Records shown START
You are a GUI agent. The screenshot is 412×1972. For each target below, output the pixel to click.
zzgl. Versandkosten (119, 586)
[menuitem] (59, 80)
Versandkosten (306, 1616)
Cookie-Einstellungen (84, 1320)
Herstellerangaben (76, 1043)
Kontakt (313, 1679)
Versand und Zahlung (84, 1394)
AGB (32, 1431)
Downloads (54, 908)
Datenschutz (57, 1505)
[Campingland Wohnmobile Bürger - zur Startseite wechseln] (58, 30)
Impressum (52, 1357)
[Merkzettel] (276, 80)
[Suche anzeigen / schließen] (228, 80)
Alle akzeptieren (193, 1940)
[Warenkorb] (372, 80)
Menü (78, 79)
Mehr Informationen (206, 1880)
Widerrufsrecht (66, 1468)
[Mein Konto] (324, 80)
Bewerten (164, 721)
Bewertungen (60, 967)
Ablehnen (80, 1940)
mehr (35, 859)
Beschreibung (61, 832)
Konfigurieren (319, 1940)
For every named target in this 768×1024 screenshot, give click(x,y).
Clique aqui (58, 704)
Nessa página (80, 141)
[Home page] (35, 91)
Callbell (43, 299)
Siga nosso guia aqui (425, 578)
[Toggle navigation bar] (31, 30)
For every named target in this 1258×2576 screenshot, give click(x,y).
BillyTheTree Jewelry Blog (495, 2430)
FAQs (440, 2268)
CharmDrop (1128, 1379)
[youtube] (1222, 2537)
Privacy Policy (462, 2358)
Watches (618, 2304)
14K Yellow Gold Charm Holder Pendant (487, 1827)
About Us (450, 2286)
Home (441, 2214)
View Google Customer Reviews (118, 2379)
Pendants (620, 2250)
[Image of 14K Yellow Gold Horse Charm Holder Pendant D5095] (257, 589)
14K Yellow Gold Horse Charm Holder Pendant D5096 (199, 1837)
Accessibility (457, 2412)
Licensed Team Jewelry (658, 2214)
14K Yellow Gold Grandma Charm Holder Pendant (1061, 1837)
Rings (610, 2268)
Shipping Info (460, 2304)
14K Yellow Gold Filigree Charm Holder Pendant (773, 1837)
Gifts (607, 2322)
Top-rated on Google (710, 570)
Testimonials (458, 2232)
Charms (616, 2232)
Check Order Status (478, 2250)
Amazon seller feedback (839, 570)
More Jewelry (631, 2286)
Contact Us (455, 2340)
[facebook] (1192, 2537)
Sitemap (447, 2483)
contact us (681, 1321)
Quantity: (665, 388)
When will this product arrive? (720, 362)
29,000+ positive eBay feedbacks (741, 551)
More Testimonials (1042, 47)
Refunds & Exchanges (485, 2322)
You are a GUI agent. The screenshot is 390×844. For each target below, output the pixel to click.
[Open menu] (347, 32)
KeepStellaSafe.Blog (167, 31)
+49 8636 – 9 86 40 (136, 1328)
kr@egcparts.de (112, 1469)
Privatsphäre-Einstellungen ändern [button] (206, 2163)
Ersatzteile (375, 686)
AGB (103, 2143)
Records shown END
§ Problem:
Beginning from the line that contains "More Testimonials (1042, 47)", give each line again exactly, through the final line of the records.

§ Exercise output:
More Testimonials (1042, 47)
Refunds & Exchanges (485, 2322)
You are a GUI agent. The screenshot is 390×844. For each target below, output the pixel to click.
[Open menu] (347, 32)
KeepStellaSafe.Blog (167, 31)
+49 8636 – 9 86 40 (136, 1328)
kr@egcparts.de (112, 1469)
Privatsphäre-Einstellungen ändern [button] (206, 2163)
Ersatzteile (375, 686)
AGB (103, 2143)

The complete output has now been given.